国立民族学博物館(みんぱく)は、博物館をもった文化人類学・民族学の研究所です。

みんぱく世界の旅

中国(1) 『毎日小学生新聞』掲載 2016年4月9日刊行
卯田宗平(国立民族学博物館准教授)
水にもぐって魚をとるカワウ

湖に放たれたカワウたち。これから漁が始まります。大勢の漁師が一緒に漁をするときは100羽以上のカワウを同時に使うこともあります。

中国には長江とよばれる広くて長い川が流れています。その長江の中流域に、中国で最も大きな淡水湖であるポーヤン湖があります。

この湖には100種類以上の淡水魚が生息しており、地元の漁師たちは豊かな魚資源を求めて、さしあみや投あみ、定置あみを使った漁業をおこなっています。このほか、カワウという、水中にもぐって魚をとる鳥を利用したウ飼い漁を続けている人たちもいます。今回紹介する胡さんもそのひとりです。

人間によってヒナの段階から育てられたカワウは、人間のことを親と思っているのか、にげません。胡さんは26羽のカワウを舟の止まり木のうえで飼育しています。

漁の前に、胡さんはカワウの首もとに稲わらを結びます。こうすることで、カワウがのみこんだ魚はのどにたまります。 舟の上からカワウを湖に放ち、漁が始まります。カワウが魚をとると竹棒で舟にもどし、魚をはきださせ、そしてまたカワウを湖に放ちます。胡さんは毎日6時間以上、この作業を続けます。

漁が終わると、水面にいるカワウを竹棒で1羽ずつ舟にもどします。このとき、すべてのカワウをもといた場所に戻さなければなりません。

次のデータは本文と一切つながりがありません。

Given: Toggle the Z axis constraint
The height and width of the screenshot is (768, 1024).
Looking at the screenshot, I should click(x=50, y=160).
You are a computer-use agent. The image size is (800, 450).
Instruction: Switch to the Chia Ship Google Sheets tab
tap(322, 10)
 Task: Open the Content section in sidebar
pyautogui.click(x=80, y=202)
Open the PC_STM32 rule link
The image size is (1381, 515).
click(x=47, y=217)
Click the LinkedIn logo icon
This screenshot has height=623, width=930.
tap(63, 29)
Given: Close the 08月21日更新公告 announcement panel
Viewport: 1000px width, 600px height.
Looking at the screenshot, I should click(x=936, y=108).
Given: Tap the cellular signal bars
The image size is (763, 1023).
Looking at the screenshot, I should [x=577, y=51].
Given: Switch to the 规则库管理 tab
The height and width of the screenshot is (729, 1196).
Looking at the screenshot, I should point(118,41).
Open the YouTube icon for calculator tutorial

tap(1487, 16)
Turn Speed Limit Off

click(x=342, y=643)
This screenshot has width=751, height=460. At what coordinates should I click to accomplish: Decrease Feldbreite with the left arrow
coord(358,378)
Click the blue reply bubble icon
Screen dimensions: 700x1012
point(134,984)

もし間違えると、前後左右のカワウが大げんかを始めてしまうからです。

このため、胡さんはすべてのカワウを記憶しています。カワウを1羽ずつ正確に見分ける技術は、ウ飼い漁を半年以上続けないと身につかないといわれています。


カワウがとったコイを舟の上に持ち上げる漁師。ウ飼い漁では大小さまざまな魚がとれます。

漁を終えた後、すべてのカワウをもとの止まり木に戻します。
 

一口メモ

ポーヤン湖の面積は雨季に最大で3,000平方キロメートル以上になります。一方、乾季には水位が5メートル以上も低下し、面積は100平方キロメートル前後になります。